• **What is being asked**
Rewrite every line of the items below as a JSON list of strings, one string per line, leaving out blank lines.

• **Input for this task**
● ● ●

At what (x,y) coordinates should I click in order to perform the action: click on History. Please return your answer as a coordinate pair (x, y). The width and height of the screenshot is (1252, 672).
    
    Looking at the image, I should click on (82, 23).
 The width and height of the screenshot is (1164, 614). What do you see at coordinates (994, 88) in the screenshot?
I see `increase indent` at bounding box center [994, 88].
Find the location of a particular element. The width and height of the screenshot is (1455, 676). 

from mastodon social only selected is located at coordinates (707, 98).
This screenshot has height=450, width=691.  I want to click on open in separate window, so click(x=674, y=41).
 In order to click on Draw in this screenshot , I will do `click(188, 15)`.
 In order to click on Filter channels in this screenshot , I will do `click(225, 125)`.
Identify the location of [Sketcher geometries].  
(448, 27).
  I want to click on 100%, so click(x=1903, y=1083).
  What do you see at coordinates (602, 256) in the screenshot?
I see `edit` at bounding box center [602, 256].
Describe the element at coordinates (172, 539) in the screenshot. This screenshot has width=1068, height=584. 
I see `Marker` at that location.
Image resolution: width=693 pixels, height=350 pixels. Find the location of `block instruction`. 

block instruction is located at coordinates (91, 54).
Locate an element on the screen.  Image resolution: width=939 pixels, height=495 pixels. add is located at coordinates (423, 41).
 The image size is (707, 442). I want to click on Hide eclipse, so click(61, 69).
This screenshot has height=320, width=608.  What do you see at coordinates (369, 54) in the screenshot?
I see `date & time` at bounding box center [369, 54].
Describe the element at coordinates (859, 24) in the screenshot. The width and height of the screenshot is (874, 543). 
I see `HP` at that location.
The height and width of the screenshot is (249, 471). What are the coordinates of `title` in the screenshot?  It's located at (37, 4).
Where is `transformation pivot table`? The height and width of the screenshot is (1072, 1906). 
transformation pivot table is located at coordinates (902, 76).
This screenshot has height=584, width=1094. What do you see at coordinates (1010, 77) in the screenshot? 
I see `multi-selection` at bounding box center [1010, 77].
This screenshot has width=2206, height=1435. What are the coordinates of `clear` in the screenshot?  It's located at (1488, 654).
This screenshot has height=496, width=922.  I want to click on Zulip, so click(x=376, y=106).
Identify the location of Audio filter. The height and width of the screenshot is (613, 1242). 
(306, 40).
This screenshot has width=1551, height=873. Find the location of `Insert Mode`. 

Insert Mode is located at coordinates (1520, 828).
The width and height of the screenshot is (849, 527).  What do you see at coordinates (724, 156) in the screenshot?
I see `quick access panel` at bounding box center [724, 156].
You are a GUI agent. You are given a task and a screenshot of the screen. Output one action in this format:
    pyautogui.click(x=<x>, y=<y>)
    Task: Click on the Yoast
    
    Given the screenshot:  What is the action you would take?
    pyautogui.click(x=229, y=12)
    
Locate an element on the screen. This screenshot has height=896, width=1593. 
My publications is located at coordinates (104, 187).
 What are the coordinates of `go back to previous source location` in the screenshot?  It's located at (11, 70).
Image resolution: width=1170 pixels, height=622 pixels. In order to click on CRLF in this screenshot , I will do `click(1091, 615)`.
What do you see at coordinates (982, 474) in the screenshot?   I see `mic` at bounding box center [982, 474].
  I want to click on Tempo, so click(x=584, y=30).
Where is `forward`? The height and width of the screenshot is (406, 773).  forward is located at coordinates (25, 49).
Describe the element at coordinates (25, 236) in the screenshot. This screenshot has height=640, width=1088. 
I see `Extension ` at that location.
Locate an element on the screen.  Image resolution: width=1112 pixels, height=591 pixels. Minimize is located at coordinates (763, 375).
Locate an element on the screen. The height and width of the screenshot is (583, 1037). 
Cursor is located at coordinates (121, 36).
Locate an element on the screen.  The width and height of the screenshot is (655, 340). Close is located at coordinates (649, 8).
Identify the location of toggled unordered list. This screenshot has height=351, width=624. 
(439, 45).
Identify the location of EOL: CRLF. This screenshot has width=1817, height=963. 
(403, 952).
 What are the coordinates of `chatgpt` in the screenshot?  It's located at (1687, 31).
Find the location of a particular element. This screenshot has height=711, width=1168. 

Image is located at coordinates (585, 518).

● ● ●

• **Answer in full**
[
  "At what (x,y) coordinates should I click in order to perform the action: click on History. Please return your answer as a coordinate pair (x, y). The width and height of the screenshot is (1252, 672).",
  "    Looking at the image, I should click on (82, 23).",
  " The width and height of the screenshot is (1164, 614). What do you see at coordinates (994, 88) in the screenshot?",
  "I see `increase indent` at bounding box center [994, 88].",
  "Find the location of a particular element. The width and height of the screenshot is (1455, 676). ",
  "from mastodon social only selected is located at coordinates (707, 98).",
  "This screenshot has height=450, width=691.  I want to click on open in separate window, so click(x=674, y=41).",
  " In order to click on Draw in this screenshot , I will do `click(188, 15)`.",
  " In order to click on Filter channels in this screenshot , I will do `click(225, 125)`.",
  "Identify the location of [Sketcher geometries].  ",
  "(448, 27).",
  "  I want to click on 100%, so click(x=1903, y=1083).",
  "  What do you see at coordinates (602, 256) in the screenshot?",
  "I see `edit` at bounding box center [602, 256].",
  "Describe the element at coordinates (172, 539) in the screenshot. This screenshot has width=1068, height=584. ",
  "I see `Marker` at that location.",
  "Image resolution: width=693 pixels, height=350 pixels. Find the location of `block instruction`. ",
  "block instruction is located at coordinates (91, 54).",
  "Locate an element on the screen.  Image resolution: width=939 pixels, height=495 pixels. add is located at coordinates (423, 41).",
  " The image size is (707, 442). I want to click on Hide eclipse, so click(61, 69).",
  "This screenshot has height=320, width=608.  What do you see at coordinates (369, 54) in the screenshot?",
  "I see `date & time` at bounding box center [369, 54].",
  "Describe the element at coordinates (859, 24) in the screenshot. The width and height of the screenshot is (874, 543). ",
  "I see `HP` at that location.",
  "The height and width of the screenshot is (249, 471). What are the coordinates of `title` in the screenshot?  It's located at (37, 4).",
  "Where is `transformation pivot table`? The height and width of the screenshot is (1072, 1906). ",
  "transformation pivot table is located at coordinates (902, 76).",
  "This screenshot has height=584, width=1094. What do you see at coordinates (1010, 77) in the screenshot? ",
  "I see `multi-selection` at bounding box center [1010, 77].",
  "This screenshot has width=2206, height=1435. What are the coordinates of `clear` in the screenshot?  It's located at (1488, 654).",
  "This screenshot has height=496, width=922.  I want to click on Zulip, so click(x=376, y=106).",
  "Identify the location of Audio filter. The height and width of the screenshot is (613, 1242). ",
  "(306, 40).",
  "This screenshot has width=1551, height=873. Find the location of `Insert Mode`. ",
  "Insert Mode is located at coordinates (1520, 828).",
  "The width and height of the screenshot is (849, 527).  What do you see at coordinates (724, 156) in the screenshot?",
  "I see `quick access panel` at bounding box center [724, 156].",
  "You are a GUI agent. You are given a task and a screenshot of the screen. Output one action in this format:",
  "    pyautogui.click(x=<x>, y=<y>)",
  "    Task: Click on the Yoast",
  "    Given the screenshot:  What is the action you would take?",
  "    pyautogui.click(x=229, y=12)",
  "Locate an element on the screen. This screenshot has height=896, width=1593. ",
  "My publications is located at coordinates (104, 187).",
  " What are the coordinates of `go back to previous source location` in the screenshot?  It's located at (11, 70).",
  "Image resolution: width=1170 pixels, height=622 pixels. In order to click on CRLF in this screenshot , I will do `click(1091, 615)`.",
  "What do you see at coordinates (982, 474) in the screenshot?   I see `mic` at bounding box center [982, 474].",
  "  I want to click on Tempo, so click(x=584, y=30).",
  "Where is `forward`? The height and width of the screenshot is (406, 773).  forward is located at coordinates (25, 49).",
  "Describe the element at coordinates (25, 236) in the screenshot. This screenshot has height=640, width=1088. ",
  "I see `Extension ` at that location.",
  "Locate an element on the screen.  Image resolution: width=1112 pixels, height=591 pixels. Minimize is located at coordinates (763, 375).",
  "Locate an element on the screen. The height and width of the screenshot is (583, 1037). ",
  "Cursor is located at coordinates (121, 36).",
  "Locate an element on the screen.  The width and height of the screenshot is (655, 340). Close is located at coordinates (649, 8).",
  "Identify the location of toggled unordered list. This screenshot has height=351, width=624. ",
  "(439, 45).",
  "Identify the location of EOL: CRLF. This screenshot has width=1817, height=963. ",
  "(403, 952).",
  " What are the coordinates of `chatgpt` in the screenshot?  It's located at (1687, 31).",
  "Find the location of a particular element. This screenshot has height=711, width=1168. ",
  "Image is located at coordinates (585, 518)."
]